• PAGE EXCERPT

- Opening Delimiter -

Considered and decided by Kalitowski, Presiding Judge; Minge, Judge; and Harten, Judge.


This opinion will be unpublished and may not be cited except as provided by Minn. Stat. § 480A.08, subd. 3 (2008).


UNPUBLISHED OPINION


Appellant challenges the district court's determination that it lacked authority to allow the state to withdraw from a guilty plea. Because the record demonstrates that the district court and attorneys for both parties agreed that the plea was the result of a mutual mistake, we reverse the decision not to allow the state to withdraw from the guilty plea and remand for further proceedings.

Both parties are represented by different attorneys on appeal.

FACTS

In August 2009, a complaint charged respondent Victor Martinez-Mendoza with two counts of criminal sexual conduct in relation to the sexual abuse of his eight-year-old stepdaughter over a three-year period, beginning when she was five. Count 1 charged first-degree criminal sexual conduct in violation of Minn. Stat. § 609.342, subd. 1(a) (2008), which prohibits sexual contact with a person under 13. Sexual contact with a person under 13 includes intentional touching with sexual intent, by a defendant more than 36 months older than the person, of the person's uncovered genitals by the defendant's uncovered genitals. Minn. Stat. § 609.341, subd. 11(c) (2008). It is a level A offense with a presumptive sentence of 144 months, executed, and a range of 144-173 months. Minn. Sent. Guidelines IV. Count 2 charged second-degree criminal sexual conduct in violation of Minn. Stat. § 609.343, subd. 1(a) (2008), which prohibits sexual contact, defined to include intentional touching of the clothing covering the immediate area of the intimate parts of a person under 13 by a defendant more than 36 months older than the person. Minn. Stat. § 609.341, subd. 11(a)(iv) (defining sexual contact). It is a level D offense with a presumptive sentence of 36 months, stayed. Minn. Sent. Guidelines IV.

The case also involved a co-defendant, who was charged with the same counts as respondent, pled guilty, and received a sentence of 36 months, executed.

After negotiation with the prosecutor, respondent's attorney filled out a petition for respondent to plead guilty. The petition says that: (1) respondent has been charged with "CSC 1° CSC 2°" and is talking about "count 2 — CSC 2°"; (2) the "substance of [the] agreement" is "Dismiss count I [at] sentencing" and "middle of the box or 90 months commit to prison on count II"; and (3), if the plea is withdrawn, respondent will stand trial on "CSC 1° and CSC 2°." Thus, the plea petition provides a sentence for Count 2 — 90 months executed or "middle of the box" — that lacks any relationship to the sentence appropriate for Count 2 as written on the complaint — 36 months stayed, no box range given.

At the 30 September 2009 hearing, respondent was questioned to provide the factual background appropriate for a charge of violating Minn. Stat. § 609.343, subd. 1(h)(iii) (2008), which prohibits sexual contact by a defendant who has a significant relationship to a complainant under 16 that involves multiple acts over an extended period of time. Respondent testified that (1) he lived with his wife and four children, among them his stepdaughter, who was then eight years old; (2) he was sometimes alone with the children; (3) he touched his stepdaughter with his hands in her vaginal area on top of her clothing on two occasions, around January 2006 and in August 2009; and (4) he had a sexual intent when he touched her.

- Closing Delimiter -

• TASK 1
Reproduce the lines of the records word for word, starting with the line that contains "This screenshot has width=1400, height=766." and going on through the line that contains "center [229, 140].", with both of those lines included.
The court opinion excerpt and the records come from unrelated sources.

• DATA LISTING
- Opening Delimiter -

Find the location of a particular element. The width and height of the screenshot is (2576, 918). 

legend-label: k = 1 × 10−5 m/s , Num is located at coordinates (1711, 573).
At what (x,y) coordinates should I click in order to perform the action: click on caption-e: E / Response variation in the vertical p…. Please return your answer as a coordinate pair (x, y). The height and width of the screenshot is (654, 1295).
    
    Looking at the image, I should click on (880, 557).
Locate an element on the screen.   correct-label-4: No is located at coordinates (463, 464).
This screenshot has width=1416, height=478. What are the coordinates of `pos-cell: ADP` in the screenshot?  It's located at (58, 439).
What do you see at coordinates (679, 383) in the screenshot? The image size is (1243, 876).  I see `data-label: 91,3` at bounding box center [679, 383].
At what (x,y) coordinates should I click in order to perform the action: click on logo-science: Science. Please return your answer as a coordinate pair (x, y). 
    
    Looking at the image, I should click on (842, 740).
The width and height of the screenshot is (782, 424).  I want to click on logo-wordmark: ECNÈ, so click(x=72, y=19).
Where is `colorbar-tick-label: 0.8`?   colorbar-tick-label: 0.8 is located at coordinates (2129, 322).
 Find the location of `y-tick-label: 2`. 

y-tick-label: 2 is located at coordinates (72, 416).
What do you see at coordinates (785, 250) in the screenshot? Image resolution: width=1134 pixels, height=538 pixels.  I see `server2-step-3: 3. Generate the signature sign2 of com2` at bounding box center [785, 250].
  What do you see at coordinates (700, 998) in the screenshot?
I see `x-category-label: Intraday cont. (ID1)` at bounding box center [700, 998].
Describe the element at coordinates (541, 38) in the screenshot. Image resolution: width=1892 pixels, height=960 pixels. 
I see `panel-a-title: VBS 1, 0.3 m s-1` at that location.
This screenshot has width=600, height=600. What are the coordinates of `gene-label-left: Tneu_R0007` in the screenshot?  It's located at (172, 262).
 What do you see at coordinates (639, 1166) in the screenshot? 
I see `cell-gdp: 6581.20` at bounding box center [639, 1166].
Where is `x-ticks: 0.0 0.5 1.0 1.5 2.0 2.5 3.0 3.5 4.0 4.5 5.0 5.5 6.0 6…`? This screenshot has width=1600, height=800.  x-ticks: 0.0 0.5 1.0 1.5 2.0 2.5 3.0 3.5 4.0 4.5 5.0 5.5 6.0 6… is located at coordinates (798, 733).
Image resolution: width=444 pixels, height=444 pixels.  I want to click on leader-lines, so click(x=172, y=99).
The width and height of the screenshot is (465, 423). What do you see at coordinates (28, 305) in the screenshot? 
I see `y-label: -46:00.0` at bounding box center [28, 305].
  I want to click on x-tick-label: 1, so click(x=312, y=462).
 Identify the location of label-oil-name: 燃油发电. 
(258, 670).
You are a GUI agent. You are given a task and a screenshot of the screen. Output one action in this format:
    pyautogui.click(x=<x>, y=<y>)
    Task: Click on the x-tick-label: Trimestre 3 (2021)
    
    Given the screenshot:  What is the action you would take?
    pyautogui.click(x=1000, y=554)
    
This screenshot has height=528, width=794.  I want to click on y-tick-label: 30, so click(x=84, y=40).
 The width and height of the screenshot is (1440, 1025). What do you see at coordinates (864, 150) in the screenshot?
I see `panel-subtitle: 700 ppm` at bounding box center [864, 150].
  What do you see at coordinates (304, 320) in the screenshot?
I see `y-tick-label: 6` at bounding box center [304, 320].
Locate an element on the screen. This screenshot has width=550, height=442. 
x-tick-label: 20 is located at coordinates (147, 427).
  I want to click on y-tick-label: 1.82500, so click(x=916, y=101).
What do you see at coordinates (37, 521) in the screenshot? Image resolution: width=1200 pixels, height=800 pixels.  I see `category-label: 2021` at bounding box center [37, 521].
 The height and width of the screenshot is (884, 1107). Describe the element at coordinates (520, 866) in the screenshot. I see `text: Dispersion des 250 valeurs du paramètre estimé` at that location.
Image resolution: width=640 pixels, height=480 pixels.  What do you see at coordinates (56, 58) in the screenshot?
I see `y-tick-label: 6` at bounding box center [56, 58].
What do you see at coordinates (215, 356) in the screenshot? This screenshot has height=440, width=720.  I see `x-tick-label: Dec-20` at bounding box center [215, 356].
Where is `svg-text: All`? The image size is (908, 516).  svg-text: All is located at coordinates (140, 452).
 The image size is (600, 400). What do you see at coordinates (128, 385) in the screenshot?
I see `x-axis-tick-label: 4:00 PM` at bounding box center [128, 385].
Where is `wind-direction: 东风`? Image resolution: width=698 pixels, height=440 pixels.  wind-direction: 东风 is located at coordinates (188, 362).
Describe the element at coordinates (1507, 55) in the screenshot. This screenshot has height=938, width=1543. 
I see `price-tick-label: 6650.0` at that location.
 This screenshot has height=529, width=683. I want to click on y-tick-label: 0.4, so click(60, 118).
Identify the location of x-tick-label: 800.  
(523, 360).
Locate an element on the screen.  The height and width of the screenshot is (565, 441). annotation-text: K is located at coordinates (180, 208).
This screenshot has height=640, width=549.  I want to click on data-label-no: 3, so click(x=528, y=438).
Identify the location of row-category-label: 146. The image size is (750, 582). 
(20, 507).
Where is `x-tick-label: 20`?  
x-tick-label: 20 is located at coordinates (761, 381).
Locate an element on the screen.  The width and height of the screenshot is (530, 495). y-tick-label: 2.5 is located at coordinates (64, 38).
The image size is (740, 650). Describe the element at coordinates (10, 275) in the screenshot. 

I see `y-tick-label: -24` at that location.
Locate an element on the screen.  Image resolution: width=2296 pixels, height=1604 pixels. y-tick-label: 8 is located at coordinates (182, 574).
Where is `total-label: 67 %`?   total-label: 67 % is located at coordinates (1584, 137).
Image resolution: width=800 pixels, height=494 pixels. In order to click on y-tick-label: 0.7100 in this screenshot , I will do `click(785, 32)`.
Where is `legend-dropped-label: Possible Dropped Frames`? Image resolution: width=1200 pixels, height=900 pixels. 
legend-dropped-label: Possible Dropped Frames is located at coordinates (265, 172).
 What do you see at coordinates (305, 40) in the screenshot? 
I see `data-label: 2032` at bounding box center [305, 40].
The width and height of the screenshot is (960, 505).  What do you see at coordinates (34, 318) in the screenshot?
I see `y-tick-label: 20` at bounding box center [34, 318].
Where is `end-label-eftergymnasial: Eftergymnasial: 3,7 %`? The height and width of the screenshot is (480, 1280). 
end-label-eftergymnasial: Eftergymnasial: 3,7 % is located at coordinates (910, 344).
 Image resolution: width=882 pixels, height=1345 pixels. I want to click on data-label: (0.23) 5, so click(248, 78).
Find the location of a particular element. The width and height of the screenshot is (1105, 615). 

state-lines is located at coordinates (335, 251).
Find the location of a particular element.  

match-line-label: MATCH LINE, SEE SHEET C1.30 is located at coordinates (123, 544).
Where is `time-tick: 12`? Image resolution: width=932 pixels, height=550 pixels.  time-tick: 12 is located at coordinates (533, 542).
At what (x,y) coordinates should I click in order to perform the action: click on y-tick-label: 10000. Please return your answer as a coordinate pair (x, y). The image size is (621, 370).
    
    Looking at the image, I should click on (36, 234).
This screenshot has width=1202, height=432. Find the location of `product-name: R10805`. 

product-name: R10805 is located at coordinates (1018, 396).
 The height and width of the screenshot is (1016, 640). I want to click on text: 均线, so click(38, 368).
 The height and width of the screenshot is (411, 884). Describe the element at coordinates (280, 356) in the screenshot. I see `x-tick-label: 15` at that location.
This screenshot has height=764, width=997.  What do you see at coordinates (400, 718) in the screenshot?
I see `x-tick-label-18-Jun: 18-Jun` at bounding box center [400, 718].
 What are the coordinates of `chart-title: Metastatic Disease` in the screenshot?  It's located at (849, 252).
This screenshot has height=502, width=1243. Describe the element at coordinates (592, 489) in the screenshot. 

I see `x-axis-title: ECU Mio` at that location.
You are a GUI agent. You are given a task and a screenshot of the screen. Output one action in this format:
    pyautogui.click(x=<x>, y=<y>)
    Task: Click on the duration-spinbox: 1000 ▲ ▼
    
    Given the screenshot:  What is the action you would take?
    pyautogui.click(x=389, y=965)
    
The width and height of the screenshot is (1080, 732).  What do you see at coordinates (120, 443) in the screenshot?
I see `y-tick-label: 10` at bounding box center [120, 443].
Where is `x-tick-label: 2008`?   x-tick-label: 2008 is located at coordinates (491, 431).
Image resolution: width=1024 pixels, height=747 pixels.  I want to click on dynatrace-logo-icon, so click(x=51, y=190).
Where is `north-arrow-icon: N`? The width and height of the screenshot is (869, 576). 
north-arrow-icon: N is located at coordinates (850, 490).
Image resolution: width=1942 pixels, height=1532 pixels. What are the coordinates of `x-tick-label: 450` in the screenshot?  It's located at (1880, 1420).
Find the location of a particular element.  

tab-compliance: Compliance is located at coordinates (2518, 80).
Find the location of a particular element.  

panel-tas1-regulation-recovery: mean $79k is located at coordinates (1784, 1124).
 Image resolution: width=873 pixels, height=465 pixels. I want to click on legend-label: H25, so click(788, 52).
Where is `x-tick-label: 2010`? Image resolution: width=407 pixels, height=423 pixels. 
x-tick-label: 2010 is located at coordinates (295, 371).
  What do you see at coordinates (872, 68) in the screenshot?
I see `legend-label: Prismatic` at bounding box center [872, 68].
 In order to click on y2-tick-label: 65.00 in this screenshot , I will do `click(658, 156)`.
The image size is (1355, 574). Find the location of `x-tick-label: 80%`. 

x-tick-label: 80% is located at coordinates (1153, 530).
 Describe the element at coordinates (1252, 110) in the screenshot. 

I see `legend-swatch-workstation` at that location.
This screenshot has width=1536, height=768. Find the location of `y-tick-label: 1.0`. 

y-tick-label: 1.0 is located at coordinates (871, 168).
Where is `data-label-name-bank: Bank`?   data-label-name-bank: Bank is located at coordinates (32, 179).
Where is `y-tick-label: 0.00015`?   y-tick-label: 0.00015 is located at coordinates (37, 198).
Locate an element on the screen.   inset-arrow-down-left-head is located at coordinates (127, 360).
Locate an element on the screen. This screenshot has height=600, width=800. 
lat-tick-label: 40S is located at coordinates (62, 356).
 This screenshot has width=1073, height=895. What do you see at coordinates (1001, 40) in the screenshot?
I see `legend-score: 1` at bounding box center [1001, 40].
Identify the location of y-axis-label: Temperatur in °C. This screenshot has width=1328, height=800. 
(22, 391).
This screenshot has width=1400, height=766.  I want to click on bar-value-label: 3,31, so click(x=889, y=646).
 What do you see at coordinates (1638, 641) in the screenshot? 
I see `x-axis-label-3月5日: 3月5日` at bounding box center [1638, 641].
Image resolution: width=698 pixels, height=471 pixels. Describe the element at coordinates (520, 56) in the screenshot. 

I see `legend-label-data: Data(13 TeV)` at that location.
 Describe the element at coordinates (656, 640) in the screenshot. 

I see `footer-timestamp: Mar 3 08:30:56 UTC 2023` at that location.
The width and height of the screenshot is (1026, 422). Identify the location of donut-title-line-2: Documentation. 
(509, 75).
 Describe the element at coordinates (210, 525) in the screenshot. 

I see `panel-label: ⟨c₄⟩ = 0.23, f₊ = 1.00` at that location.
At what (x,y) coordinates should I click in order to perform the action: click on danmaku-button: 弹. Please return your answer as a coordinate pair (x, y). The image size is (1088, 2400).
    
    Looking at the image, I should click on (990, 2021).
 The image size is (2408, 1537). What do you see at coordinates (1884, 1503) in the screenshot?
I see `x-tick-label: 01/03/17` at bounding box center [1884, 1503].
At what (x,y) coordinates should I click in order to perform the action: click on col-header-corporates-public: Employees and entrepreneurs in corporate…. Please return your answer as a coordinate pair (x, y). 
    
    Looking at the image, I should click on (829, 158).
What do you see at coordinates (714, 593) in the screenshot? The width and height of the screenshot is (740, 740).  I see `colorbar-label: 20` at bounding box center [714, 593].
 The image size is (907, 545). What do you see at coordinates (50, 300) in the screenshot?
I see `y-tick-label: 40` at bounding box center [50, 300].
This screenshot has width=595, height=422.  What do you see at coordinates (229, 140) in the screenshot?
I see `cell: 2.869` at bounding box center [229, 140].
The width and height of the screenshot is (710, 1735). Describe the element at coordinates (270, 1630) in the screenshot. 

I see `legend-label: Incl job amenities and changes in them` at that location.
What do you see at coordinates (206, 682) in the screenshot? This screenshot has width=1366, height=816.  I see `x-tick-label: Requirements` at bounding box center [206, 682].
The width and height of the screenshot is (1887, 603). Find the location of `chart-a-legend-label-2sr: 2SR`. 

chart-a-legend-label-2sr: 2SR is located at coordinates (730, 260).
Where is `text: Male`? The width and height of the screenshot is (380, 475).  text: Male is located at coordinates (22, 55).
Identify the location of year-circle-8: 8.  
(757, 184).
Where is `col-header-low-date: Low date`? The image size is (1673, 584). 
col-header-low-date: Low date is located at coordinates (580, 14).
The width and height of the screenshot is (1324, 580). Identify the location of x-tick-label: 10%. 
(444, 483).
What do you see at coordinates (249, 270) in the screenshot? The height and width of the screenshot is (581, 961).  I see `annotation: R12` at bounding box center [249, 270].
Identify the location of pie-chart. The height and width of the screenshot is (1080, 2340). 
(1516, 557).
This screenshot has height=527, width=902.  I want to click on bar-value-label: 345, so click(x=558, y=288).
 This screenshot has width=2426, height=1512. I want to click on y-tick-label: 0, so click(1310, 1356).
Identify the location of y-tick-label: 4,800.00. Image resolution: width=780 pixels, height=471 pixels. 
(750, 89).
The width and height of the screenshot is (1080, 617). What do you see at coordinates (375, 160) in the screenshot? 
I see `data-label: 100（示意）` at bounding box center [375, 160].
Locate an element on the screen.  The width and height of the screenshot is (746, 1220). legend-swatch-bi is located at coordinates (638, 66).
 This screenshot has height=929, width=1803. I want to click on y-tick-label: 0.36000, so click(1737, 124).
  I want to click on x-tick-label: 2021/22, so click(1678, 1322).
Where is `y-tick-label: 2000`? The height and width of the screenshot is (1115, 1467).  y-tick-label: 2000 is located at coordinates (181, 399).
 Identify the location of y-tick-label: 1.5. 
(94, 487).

- Closing Delimiter -

• TASK 2
Transcribe the court opinion excerpt word for word, starting with "Considered and decided" and going on through "for further proceedings.".

• TASK RESPONSE 1
This screenshot has width=1400, height=766.  I want to click on bar-value-label: 3,31, so click(x=889, y=646).
 What do you see at coordinates (1638, 641) in the screenshot? 
I see `x-axis-label-3月5日: 3月5日` at bounding box center [1638, 641].
Image resolution: width=698 pixels, height=471 pixels. Describe the element at coordinates (520, 56) in the screenshot. 

I see `legend-label-data: Data(13 TeV)` at that location.
 Describe the element at coordinates (656, 640) in the screenshot. 

I see `footer-timestamp: Mar 3 08:30:56 UTC 2023` at that location.
The width and height of the screenshot is (1026, 422). Identify the location of donut-title-line-2: Documentation. 
(509, 75).
 Describe the element at coordinates (210, 525) in the screenshot. 

I see `panel-label: ⟨c₄⟩ = 0.23, f₊ = 1.00` at that location.
At what (x,y) coordinates should I click in order to perform the action: click on danmaku-button: 弹. Please return your answer as a coordinate pair (x, y). The image size is (1088, 2400).
    
    Looking at the image, I should click on (990, 2021).
 The image size is (2408, 1537). What do you see at coordinates (1884, 1503) in the screenshot?
I see `x-tick-label: 01/03/17` at bounding box center [1884, 1503].
At what (x,y) coordinates should I click in order to perform the action: click on col-header-corporates-public: Employees and entrepreneurs in corporate…. Please return your answer as a coordinate pair (x, y). 
    
    Looking at the image, I should click on (829, 158).
What do you see at coordinates (714, 593) in the screenshot? The width and height of the screenshot is (740, 740).  I see `colorbar-label: 20` at bounding box center [714, 593].
 The image size is (907, 545). What do you see at coordinates (50, 300) in the screenshot?
I see `y-tick-label: 40` at bounding box center [50, 300].
This screenshot has width=595, height=422.  What do you see at coordinates (229, 140) in the screenshot?
I see `cell: 2.869` at bounding box center [229, 140].

• TASK RESPONSE 2
Considered and decided by Kalitowski, Presiding Judge; Minge, Judge; and Harten, Judge.


This opinion will be unpublished and may not be cited except as provided by Minn. Stat. § 480A.08, subd. 3 (2008).


UNPUBLISHED OPINION


Appellant challenges the district court's determination that it lacked authority to allow the state to withdraw from a guilty plea. Because the record demonstrates that the district court and attorneys for both parties agreed that the plea was the result of a mutual mistake, we reverse the decision not to allow the state to withdraw from the guilty plea and remand for further proceedings.